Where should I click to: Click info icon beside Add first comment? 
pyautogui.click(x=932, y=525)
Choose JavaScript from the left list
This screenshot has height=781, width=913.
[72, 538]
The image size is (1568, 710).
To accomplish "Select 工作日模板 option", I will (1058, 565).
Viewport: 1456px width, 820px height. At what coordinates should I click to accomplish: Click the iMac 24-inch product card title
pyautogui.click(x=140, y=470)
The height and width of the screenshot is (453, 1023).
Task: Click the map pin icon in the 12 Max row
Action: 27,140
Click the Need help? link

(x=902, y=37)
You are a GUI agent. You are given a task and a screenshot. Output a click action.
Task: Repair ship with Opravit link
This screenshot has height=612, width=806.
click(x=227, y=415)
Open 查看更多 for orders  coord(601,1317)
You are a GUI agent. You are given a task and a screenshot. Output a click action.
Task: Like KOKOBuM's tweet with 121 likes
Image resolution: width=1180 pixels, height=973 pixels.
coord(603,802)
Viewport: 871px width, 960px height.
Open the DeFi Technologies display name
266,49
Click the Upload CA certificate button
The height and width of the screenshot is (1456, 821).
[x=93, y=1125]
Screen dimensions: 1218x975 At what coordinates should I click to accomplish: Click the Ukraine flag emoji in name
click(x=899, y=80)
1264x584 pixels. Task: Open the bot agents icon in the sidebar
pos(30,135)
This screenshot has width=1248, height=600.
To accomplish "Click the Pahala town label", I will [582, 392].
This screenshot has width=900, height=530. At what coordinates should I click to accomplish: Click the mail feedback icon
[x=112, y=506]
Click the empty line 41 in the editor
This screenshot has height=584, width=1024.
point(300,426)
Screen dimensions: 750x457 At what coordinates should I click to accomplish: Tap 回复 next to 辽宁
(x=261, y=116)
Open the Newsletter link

= Your task =
Set out the complete listing exactly as shown.

= Completed exercise =
Where should I click to: Click info icon beside Add first comment? 
pyautogui.click(x=932, y=525)
Choose JavaScript from the left list
This screenshot has height=781, width=913.
[72, 538]
The image size is (1568, 710).
To accomplish "Select 工作日模板 option", I will (1058, 565).
Viewport: 1456px width, 820px height. At what coordinates should I click to accomplish: Click the iMac 24-inch product card title
pyautogui.click(x=140, y=470)
The height and width of the screenshot is (453, 1023).
Task: Click the map pin icon in the 12 Max row
Action: 27,140
Click the Need help? link

(x=902, y=37)
You are a GUI agent. You are given a task and a screenshot. Output a click action.
Task: Repair ship with Opravit link
This screenshot has height=612, width=806.
click(x=227, y=415)
Open 查看更多 for orders  coord(601,1317)
You are a GUI agent. You are given a task and a screenshot. Output a click action.
Task: Like KOKOBuM's tweet with 121 likes
Image resolution: width=1180 pixels, height=973 pixels.
coord(603,802)
Viewport: 871px width, 960px height.
Open the DeFi Technologies display name
266,49
Click the Upload CA certificate button
The height and width of the screenshot is (1456, 821).
[x=93, y=1125]
Screen dimensions: 1218x975 At what coordinates should I click to accomplish: Click the Ukraine flag emoji in name
click(x=899, y=80)
1264x584 pixels. Task: Open the bot agents icon in the sidebar
pos(30,135)
This screenshot has width=1248, height=600.
To accomplish "Click the Pahala town label", I will [582, 392].
This screenshot has width=900, height=530. At what coordinates should I click to accomplish: Click the mail feedback icon
[x=112, y=506]
Click the empty line 41 in the editor
This screenshot has height=584, width=1024.
point(300,426)
Screen dimensions: 750x457 At what coordinates should I click to accomplish: Tap 回复 next to 辽宁
(x=261, y=116)
Open the Newsletter link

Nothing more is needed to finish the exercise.